- [PROBLEM STATEMENT] Format every line of the data below as a Markdown table with two columns, "Row" and "Data line," numbering the lines consecutively and omitting blank lines.

Extracted records
════

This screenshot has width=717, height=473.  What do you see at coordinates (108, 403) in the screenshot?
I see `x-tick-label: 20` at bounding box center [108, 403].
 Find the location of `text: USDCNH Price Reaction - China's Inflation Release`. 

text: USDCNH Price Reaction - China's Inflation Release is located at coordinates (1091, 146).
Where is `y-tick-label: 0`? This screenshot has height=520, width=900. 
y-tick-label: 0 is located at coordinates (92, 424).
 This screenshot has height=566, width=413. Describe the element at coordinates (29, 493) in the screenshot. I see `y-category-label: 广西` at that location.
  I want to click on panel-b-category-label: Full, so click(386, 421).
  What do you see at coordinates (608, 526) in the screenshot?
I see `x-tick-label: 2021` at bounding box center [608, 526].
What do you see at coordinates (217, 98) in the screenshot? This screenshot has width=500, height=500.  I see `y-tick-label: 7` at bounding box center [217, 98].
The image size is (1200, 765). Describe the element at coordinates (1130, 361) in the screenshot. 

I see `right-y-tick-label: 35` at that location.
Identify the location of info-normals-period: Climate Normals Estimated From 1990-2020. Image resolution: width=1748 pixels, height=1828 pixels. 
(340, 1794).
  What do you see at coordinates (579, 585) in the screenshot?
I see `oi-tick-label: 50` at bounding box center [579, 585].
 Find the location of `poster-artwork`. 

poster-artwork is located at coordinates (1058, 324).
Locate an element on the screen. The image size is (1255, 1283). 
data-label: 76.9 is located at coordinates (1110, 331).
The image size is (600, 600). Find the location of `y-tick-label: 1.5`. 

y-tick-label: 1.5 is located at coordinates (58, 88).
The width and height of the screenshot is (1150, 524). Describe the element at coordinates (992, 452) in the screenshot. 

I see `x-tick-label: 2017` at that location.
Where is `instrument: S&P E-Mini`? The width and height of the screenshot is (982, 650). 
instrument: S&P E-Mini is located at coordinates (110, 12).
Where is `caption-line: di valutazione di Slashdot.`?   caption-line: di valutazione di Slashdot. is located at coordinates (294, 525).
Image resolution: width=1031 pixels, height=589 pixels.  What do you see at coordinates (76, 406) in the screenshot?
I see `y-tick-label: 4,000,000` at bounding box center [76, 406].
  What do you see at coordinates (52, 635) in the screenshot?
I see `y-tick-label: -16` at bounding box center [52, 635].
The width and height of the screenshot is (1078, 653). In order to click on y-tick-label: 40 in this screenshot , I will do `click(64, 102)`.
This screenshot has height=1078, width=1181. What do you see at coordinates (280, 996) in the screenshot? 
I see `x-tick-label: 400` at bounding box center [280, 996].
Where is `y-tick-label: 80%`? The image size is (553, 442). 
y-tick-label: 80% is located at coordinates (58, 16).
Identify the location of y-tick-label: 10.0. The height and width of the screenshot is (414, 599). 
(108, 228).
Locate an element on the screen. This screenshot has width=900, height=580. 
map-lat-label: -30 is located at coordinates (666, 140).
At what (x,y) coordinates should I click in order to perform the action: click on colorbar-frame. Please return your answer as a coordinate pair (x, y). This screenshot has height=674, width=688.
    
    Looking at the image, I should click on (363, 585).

════

- [EXPECTED OUTPUT]
| Row | Data line |
|---|---|
| 1 | This screenshot has width=717, height=473.  What do you see at coordinates (108, 403) in the screenshot? |
| 2 | I see `x-tick-label: 20` at bounding box center [108, 403]. |
| 3 |  Find the location of `text: USDCNH Price Reaction - China's Inflation Release`.  |
| 4 | text: USDCNH Price Reaction - China's Inflation Release is located at coordinates (1091, 146). |
| 5 | Where is `y-tick-label: 0`? This screenshot has height=520, width=900.  |
| 6 | y-tick-label: 0 is located at coordinates (92, 424). |
| 7 |  This screenshot has height=566, width=413. Describe the element at coordinates (29, 493) in the screenshot. I see `y-category-label: 广西` at that location. |
| 8 |   I want to click on panel-b-category-label: Full, so click(386, 421). |
| 9 |   What do you see at coordinates (608, 526) in the screenshot? |
| 10 | I see `x-tick-label: 2021` at bounding box center [608, 526]. |
| 11 | What do you see at coordinates (217, 98) in the screenshot? This screenshot has width=500, height=500.  I see `y-tick-label: 7` at bounding box center [217, 98]. |
| 12 | The image size is (1200, 765). Describe the element at coordinates (1130, 361) in the screenshot.  |
| 13 | I see `right-y-tick-label: 35` at that location. |
| 14 | Identify the location of info-normals-period: Climate Normals Estimated From 1990-2020. Image resolution: width=1748 pixels, height=1828 pixels.  |
| 15 | (340, 1794). |
| 16 |   What do you see at coordinates (579, 585) in the screenshot? |
| 17 | I see `oi-tick-label: 50` at bounding box center [579, 585]. |
| 18 |  Find the location of `poster-artwork`.  |
| 19 | poster-artwork is located at coordinates (1058, 324). |
| 20 | Locate an element on the screen. The image size is (1255, 1283).  |
| 21 | data-label: 76.9 is located at coordinates (1110, 331). |
| 22 | The image size is (600, 600). Find the location of `y-tick-label: 1.5`.  |
| 23 | y-tick-label: 1.5 is located at coordinates (58, 88). |
| 24 | The width and height of the screenshot is (1150, 524). Describe the element at coordinates (992, 452) in the screenshot.  |
| 25 | I see `x-tick-label: 2017` at that location. |
| 26 | Where is `instrument: S&P E-Mini`? The width and height of the screenshot is (982, 650).  |
| 27 | instrument: S&P E-Mini is located at coordinates (110, 12). |
| 28 | Where is `caption-line: di valutazione di Slashdot.`?   caption-line: di valutazione di Slashdot. is located at coordinates (294, 525). |
| 29 | Image resolution: width=1031 pixels, height=589 pixels.  What do you see at coordinates (76, 406) in the screenshot? |
| 30 | I see `y-tick-label: 4,000,000` at bounding box center [76, 406]. |
| 31 |   What do you see at coordinates (52, 635) in the screenshot? |
| 32 | I see `y-tick-label: -16` at bounding box center [52, 635]. |
| 33 | The width and height of the screenshot is (1078, 653). In order to click on y-tick-label: 40 in this screenshot , I will do `click(64, 102)`. |
| 34 | This screenshot has height=1078, width=1181. What do you see at coordinates (280, 996) in the screenshot?  |
| 35 | I see `x-tick-label: 400` at bounding box center [280, 996]. |
| 36 | Where is `y-tick-label: 80%`? The image size is (553, 442).  |
| 37 | y-tick-label: 80% is located at coordinates (58, 16). |
| 38 | Identify the location of y-tick-label: 10.0. The height and width of the screenshot is (414, 599).  |
| 39 | (108, 228). |
| 40 | Locate an element on the screen. This screenshot has width=900, height=580.  |
| 41 | map-lat-label: -30 is located at coordinates (666, 140). |
| 42 | At what (x,y) coordinates should I click in order to perform the action: click on colorbar-frame. Please return your answer as a coordinate pair (x, y). This screenshot has height=674, width=688. |
| 43 |     Looking at the image, I should click on (363, 585). |